╔══

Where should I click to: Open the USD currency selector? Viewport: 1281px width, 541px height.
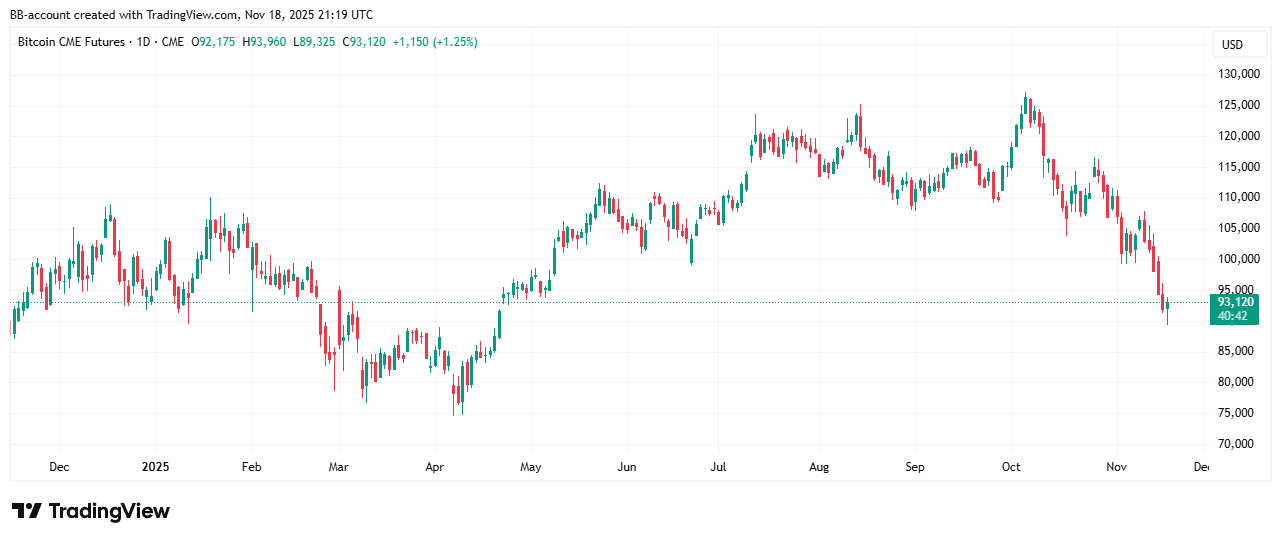pyautogui.click(x=1232, y=45)
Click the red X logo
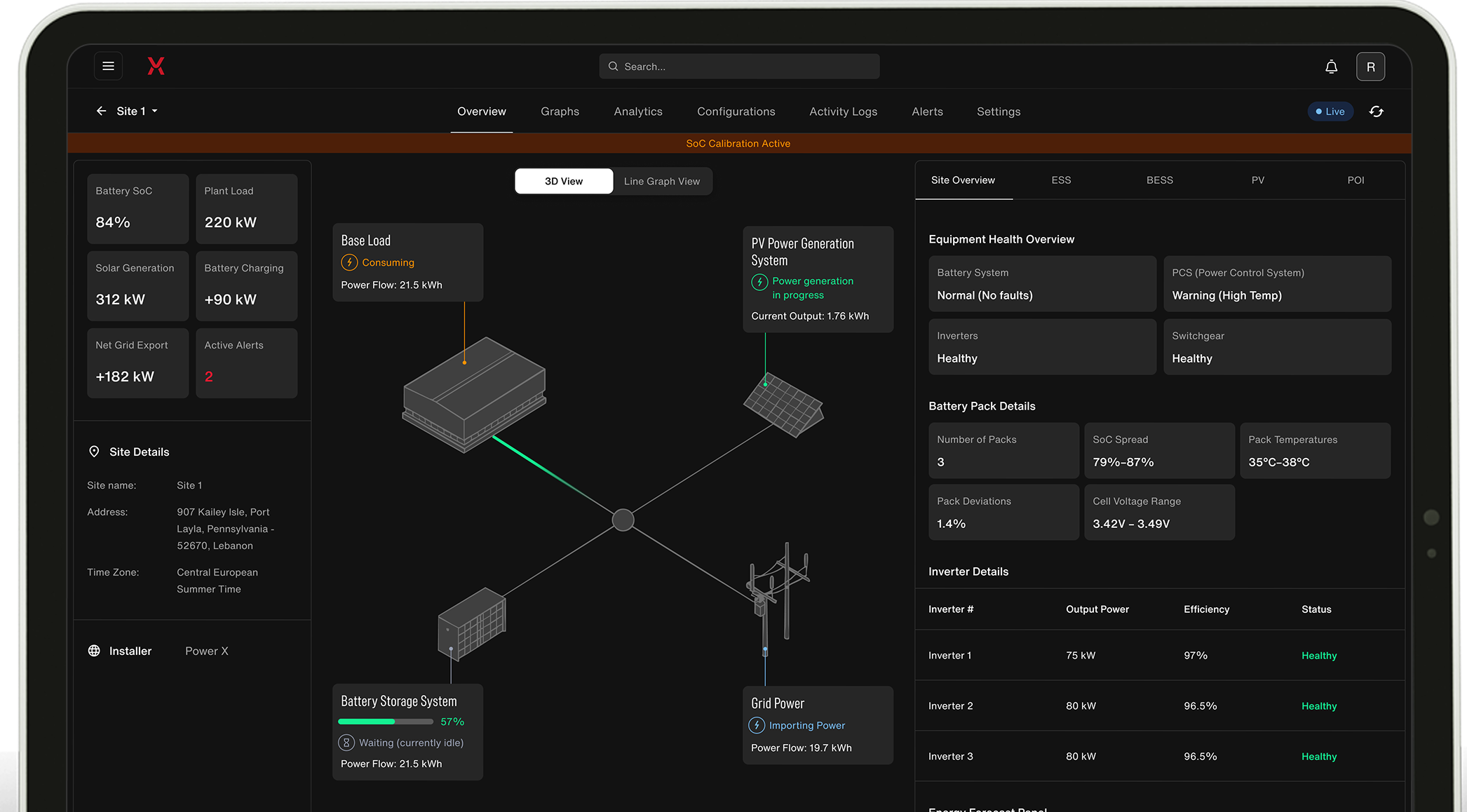Screen dimensions: 1467x812 (156, 66)
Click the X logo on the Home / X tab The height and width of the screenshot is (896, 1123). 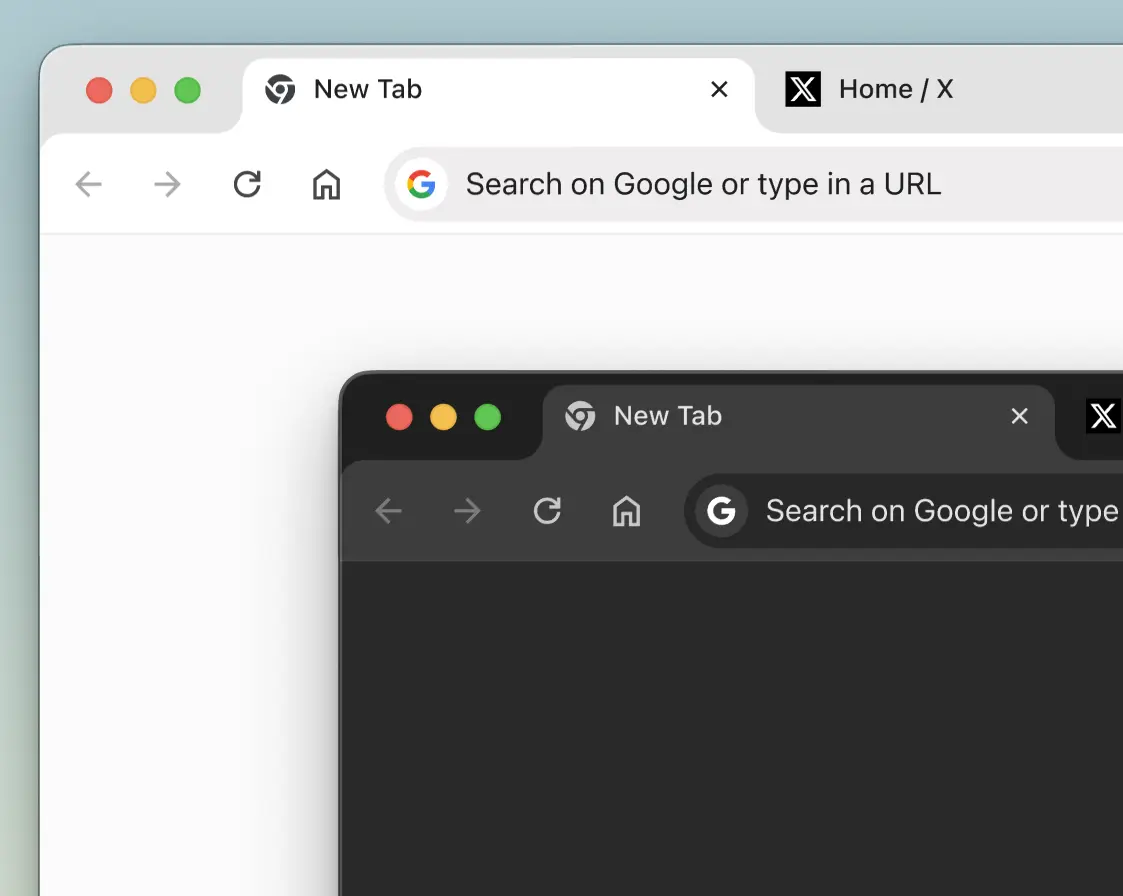point(803,89)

╚══

§ Esercizio proposto: Riporta come CSV a due colonne, "testo" e "soluzione", le voci dall'inizio fino alla riga con "Screen dimensions: 1467x812 (156, 66)" compresa. Scrivi una riga per voce, con ogni campo tra virgolette, gli a capo sostituiti da spazi e senza le immagini.

§ La soluzione:
testo,soluzione
"Where should I click to: Open the USD currency selector? Viewport: 1281px width, 541px height.","pyautogui.click(x=1232, y=45)"
"Click the red X logo","Screen dimensions: 1467x812 (156, 66)"